# Problem
The expected answer is the set of lines in the data below between the line holding "This screenshot has width=800, height=588." and the line holding "Open the Visit", inclusive, written out exactly.

(Data excerpts)

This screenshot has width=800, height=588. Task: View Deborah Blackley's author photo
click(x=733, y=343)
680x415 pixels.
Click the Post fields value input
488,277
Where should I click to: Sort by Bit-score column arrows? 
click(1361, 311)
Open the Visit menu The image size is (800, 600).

(End Data excerpts)
(Data excerpts)

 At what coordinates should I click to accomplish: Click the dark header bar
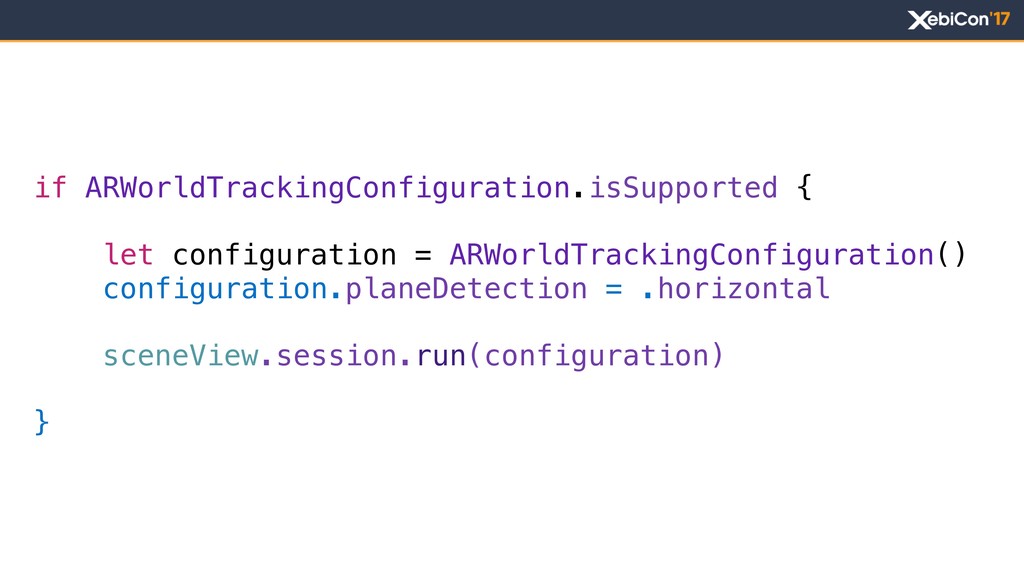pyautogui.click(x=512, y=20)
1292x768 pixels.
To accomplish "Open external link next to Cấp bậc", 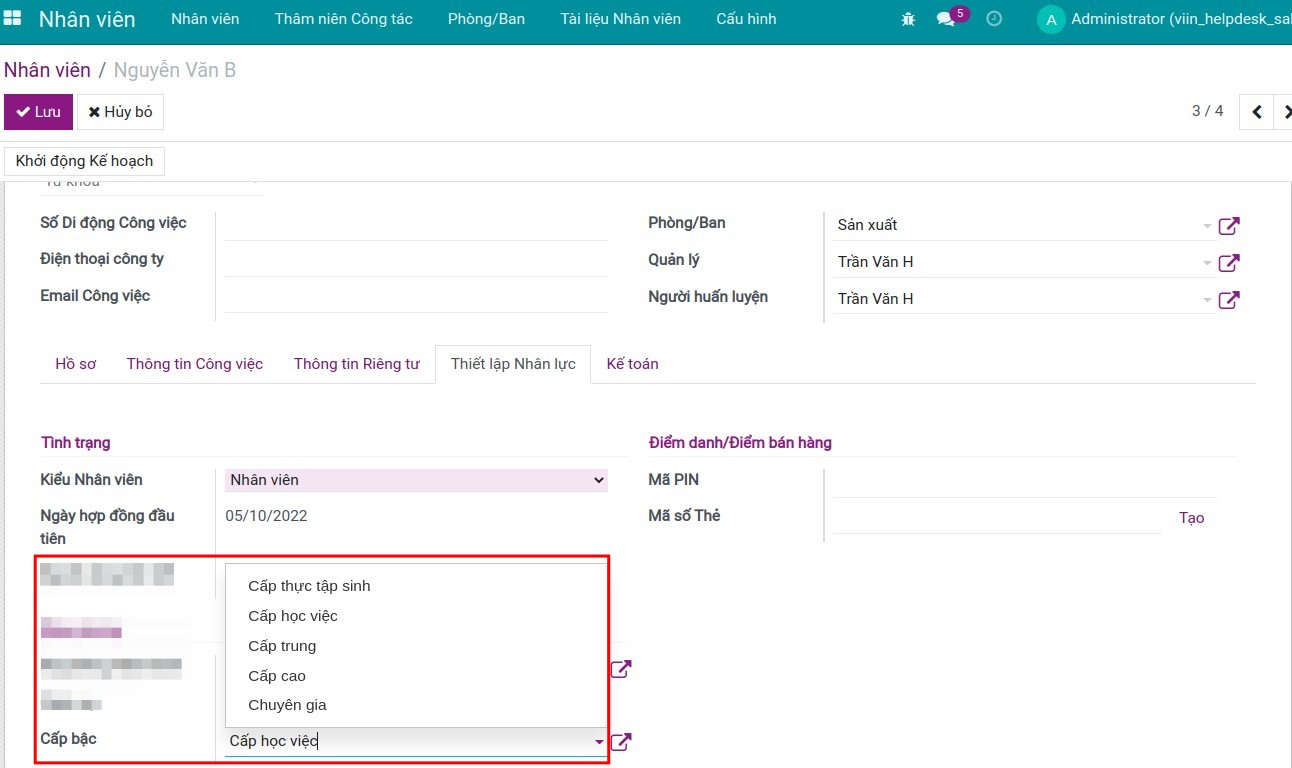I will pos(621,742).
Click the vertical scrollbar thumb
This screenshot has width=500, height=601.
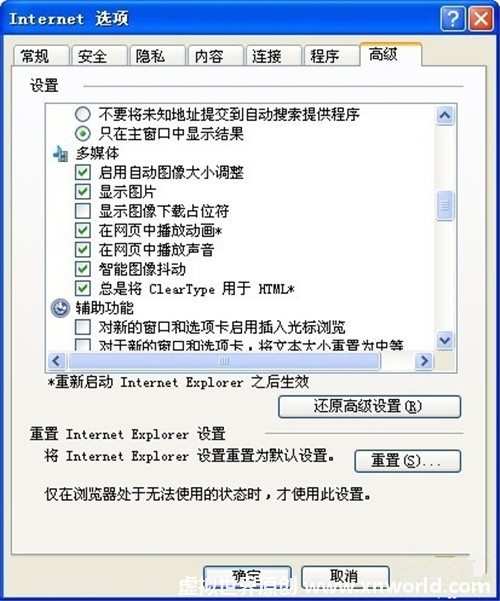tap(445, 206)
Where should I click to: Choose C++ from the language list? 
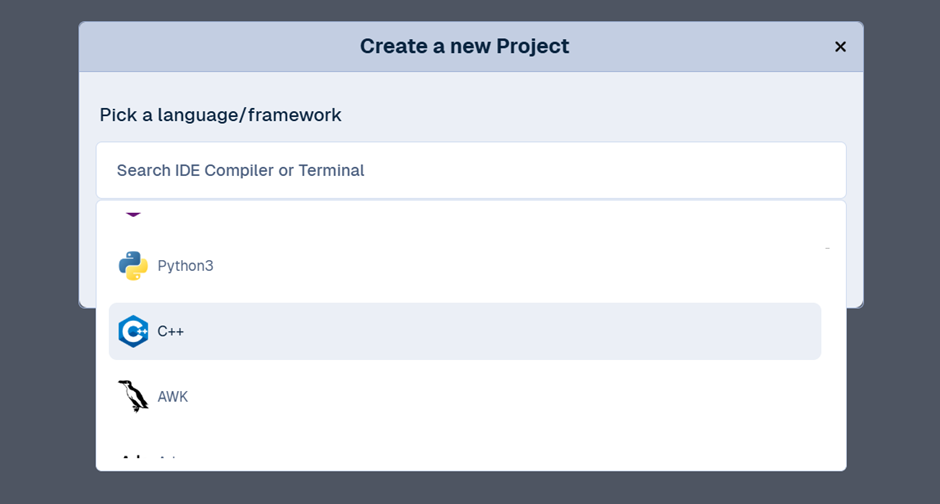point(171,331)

(End Data excerpts)

# Reply
This screenshot has width=800, height=588. Task: View Deborah Blackley's author photo
click(x=733, y=343)
680x415 pixels.
Click the Post fields value input
488,277
Where should I click to: Sort by Bit-score column arrows? 
click(1361, 311)
Open the Visit menu The image size is (800, 600).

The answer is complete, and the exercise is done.